Start of INFORMATION

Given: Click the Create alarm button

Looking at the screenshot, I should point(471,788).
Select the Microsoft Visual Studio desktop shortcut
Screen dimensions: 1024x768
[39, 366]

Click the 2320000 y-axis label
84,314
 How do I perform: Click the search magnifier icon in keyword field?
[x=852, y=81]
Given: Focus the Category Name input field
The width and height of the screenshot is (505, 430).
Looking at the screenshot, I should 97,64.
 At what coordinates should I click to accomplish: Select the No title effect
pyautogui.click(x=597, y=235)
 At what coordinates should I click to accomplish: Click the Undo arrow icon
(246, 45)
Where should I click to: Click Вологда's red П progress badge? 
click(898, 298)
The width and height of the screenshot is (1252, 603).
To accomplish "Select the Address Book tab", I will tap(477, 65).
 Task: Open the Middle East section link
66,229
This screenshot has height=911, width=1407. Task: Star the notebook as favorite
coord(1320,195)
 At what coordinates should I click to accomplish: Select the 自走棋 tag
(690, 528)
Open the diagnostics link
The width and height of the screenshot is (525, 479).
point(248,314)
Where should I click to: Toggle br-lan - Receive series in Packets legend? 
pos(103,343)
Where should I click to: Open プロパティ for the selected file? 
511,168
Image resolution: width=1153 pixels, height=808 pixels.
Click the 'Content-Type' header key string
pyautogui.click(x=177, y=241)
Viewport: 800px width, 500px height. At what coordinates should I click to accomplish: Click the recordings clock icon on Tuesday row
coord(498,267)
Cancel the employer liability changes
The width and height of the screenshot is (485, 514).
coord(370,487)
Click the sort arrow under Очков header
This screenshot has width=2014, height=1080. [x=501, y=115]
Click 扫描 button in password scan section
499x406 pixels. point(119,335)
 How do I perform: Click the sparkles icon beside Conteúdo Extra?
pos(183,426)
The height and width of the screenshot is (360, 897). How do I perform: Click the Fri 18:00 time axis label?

End of INFORMATION

* WHAT YOU SHOULD DO *
An exact retyping of every line in the records is needed.

* ANSWER FOR THIS EXERCISE *
Given: Click the Create alarm button

Looking at the screenshot, I should point(471,788).
Select the Microsoft Visual Studio desktop shortcut
Screen dimensions: 1024x768
[39, 366]

Click the 2320000 y-axis label
84,314
 How do I perform: Click the search magnifier icon in keyword field?
[x=852, y=81]
Given: Focus the Category Name input field
The width and height of the screenshot is (505, 430).
Looking at the screenshot, I should 97,64.
 At what coordinates should I click to accomplish: Select the No title effect
pyautogui.click(x=597, y=235)
 At what coordinates should I click to accomplish: Click the Undo arrow icon
(246, 45)
Where should I click to: Click Вологда's red П progress badge? 
click(898, 298)
The width and height of the screenshot is (1252, 603).
To accomplish "Select the Address Book tab", I will tap(477, 65).
 Task: Open the Middle East section link
66,229
This screenshot has height=911, width=1407. Task: Star the notebook as favorite
coord(1320,195)
 At what coordinates should I click to accomplish: Select the 自走棋 tag
(690, 528)
Open the diagnostics link
The width and height of the screenshot is (525, 479).
point(248,314)
Where should I click to: Toggle br-lan - Receive series in Packets legend? 
pos(103,343)
Where should I click to: Open プロパティ for the selected file? 
511,168
Image resolution: width=1153 pixels, height=808 pixels.
Click the 'Content-Type' header key string
pyautogui.click(x=177, y=241)
Viewport: 800px width, 500px height. At what coordinates should I click to accomplish: Click the recordings clock icon on Tuesday row
coord(498,267)
Cancel the employer liability changes
The width and height of the screenshot is (485, 514).
coord(370,487)
Click the sort arrow under Очков header
This screenshot has width=2014, height=1080. [x=501, y=115]
Click 扫描 button in password scan section
499x406 pixels. point(119,335)
 How do I perform: Click the sparkles icon beside Conteúdo Extra?
pos(183,426)
The height and width of the screenshot is (360, 897). How do I perform: Click the Fri 18:00 time axis label?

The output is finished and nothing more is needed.